Dataset entries:
______________________________
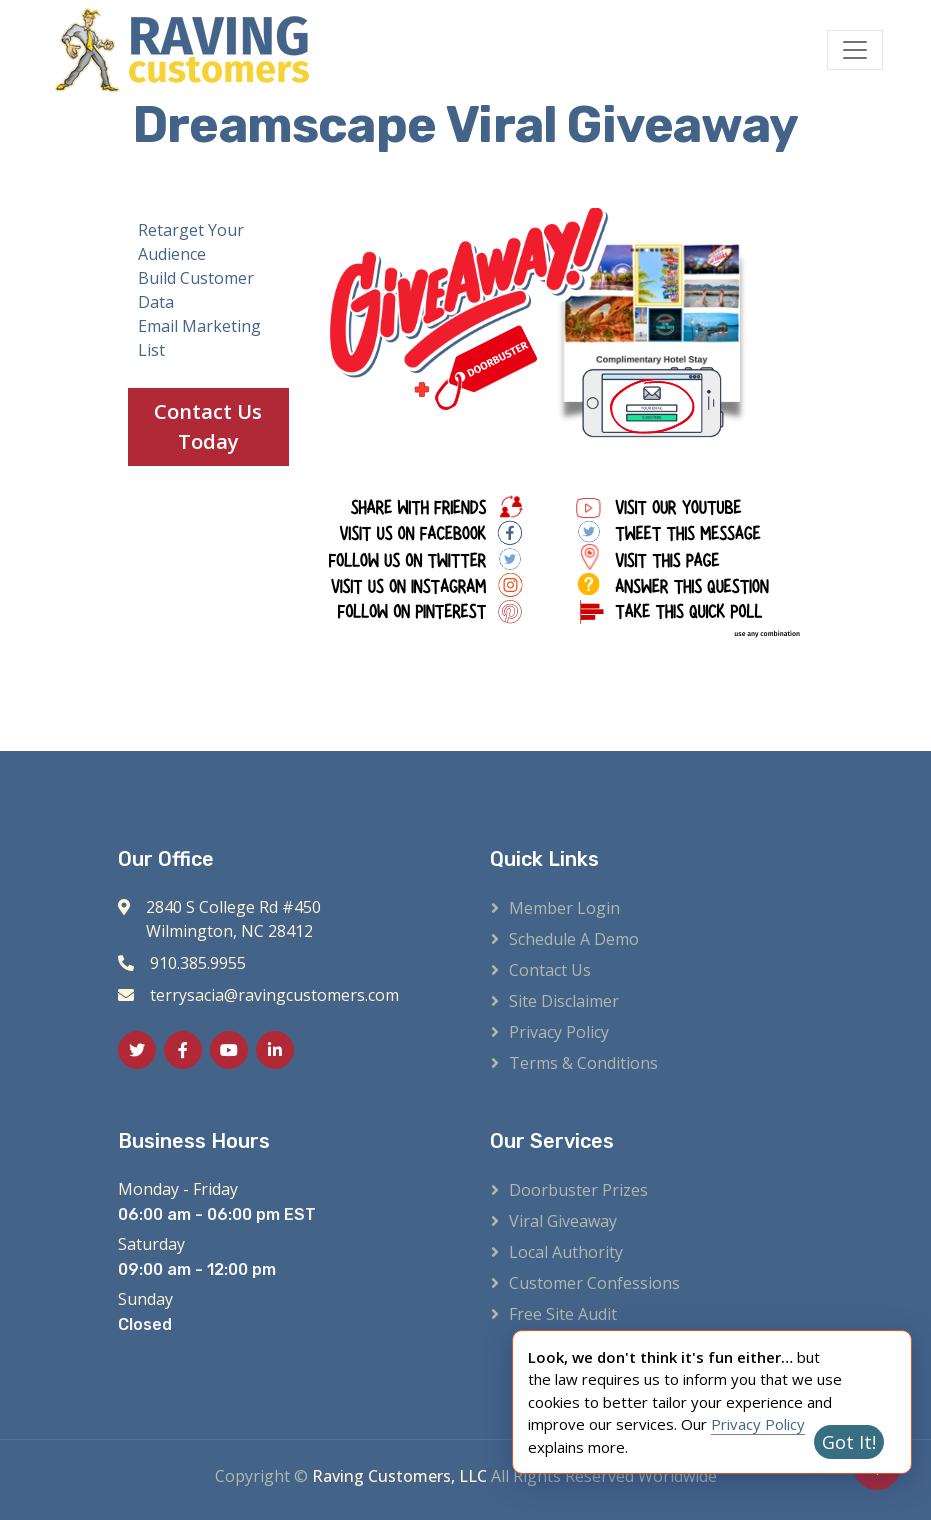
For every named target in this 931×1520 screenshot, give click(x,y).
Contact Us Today (208, 426)
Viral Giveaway (563, 1221)
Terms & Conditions (583, 1063)
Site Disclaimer (564, 1001)
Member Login (564, 908)
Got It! (849, 1442)
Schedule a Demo (574, 939)
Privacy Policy (559, 1032)
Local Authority (566, 1252)
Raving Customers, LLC (399, 1476)
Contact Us (550, 970)
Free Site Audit (563, 1314)
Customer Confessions (594, 1283)
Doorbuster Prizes (578, 1190)
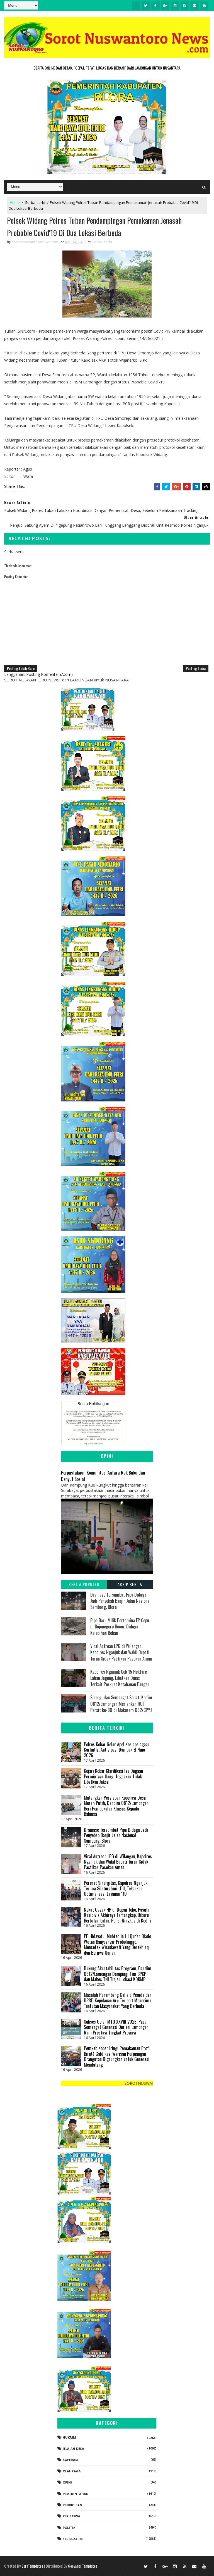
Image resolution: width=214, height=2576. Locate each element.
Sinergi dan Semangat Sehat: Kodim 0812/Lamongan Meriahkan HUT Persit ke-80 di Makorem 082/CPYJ (121, 1704)
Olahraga (72, 2471)
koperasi (70, 2460)
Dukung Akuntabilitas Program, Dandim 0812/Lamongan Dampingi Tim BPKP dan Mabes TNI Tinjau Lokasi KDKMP (117, 1974)
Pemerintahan (76, 2494)
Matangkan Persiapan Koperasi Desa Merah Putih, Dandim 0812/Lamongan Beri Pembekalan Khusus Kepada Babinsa (116, 1806)
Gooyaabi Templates (82, 2566)
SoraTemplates (32, 2566)
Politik (69, 2528)
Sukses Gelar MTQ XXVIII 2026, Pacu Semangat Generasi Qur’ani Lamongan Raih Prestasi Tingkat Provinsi (116, 2027)
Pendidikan (72, 2505)
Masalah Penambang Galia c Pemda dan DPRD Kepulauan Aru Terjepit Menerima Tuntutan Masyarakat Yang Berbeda (118, 2000)
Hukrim (69, 2438)
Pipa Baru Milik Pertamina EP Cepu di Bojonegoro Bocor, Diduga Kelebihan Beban (119, 1627)
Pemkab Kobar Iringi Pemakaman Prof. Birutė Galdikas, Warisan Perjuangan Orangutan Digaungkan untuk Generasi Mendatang (117, 2056)
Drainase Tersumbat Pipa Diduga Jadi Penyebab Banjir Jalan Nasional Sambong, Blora (120, 1601)
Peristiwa (71, 2516)
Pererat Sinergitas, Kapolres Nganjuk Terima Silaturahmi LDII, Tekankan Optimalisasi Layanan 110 (115, 1888)
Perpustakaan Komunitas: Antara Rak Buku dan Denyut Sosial (103, 1476)
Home (15, 202)
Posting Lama (196, 668)
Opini (67, 2482)
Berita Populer (84, 1584)
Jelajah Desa (73, 2449)
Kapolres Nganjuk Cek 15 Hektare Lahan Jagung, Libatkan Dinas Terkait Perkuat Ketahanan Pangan (119, 1678)
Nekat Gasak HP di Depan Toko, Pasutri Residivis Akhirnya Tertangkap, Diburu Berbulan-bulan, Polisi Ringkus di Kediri (117, 1915)
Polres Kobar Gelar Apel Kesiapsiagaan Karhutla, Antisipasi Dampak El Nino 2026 (117, 1750)
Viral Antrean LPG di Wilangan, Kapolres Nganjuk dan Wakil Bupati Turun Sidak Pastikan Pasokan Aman (121, 1652)
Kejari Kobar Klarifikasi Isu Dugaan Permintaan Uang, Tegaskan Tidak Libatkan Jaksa (113, 1776)
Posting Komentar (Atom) (49, 674)
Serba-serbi (35, 202)
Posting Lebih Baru (21, 668)
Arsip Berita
______________________________
__ABOUT THIS EXERCISE__
Filter the records above and return every line that holds the word "Libatkan".

__ANSWER BOX__
Kapolres Nganjuk Cek 15 Hektare Lahan Jagung, Libatkan Dinas Terkait Perkuat Ketahanan Pangan (119, 1678)
Kejari Kobar Klarifikasi Isu Dugaan Permintaan Uang, Tegaskan Tidak Libatkan Jaksa (113, 1776)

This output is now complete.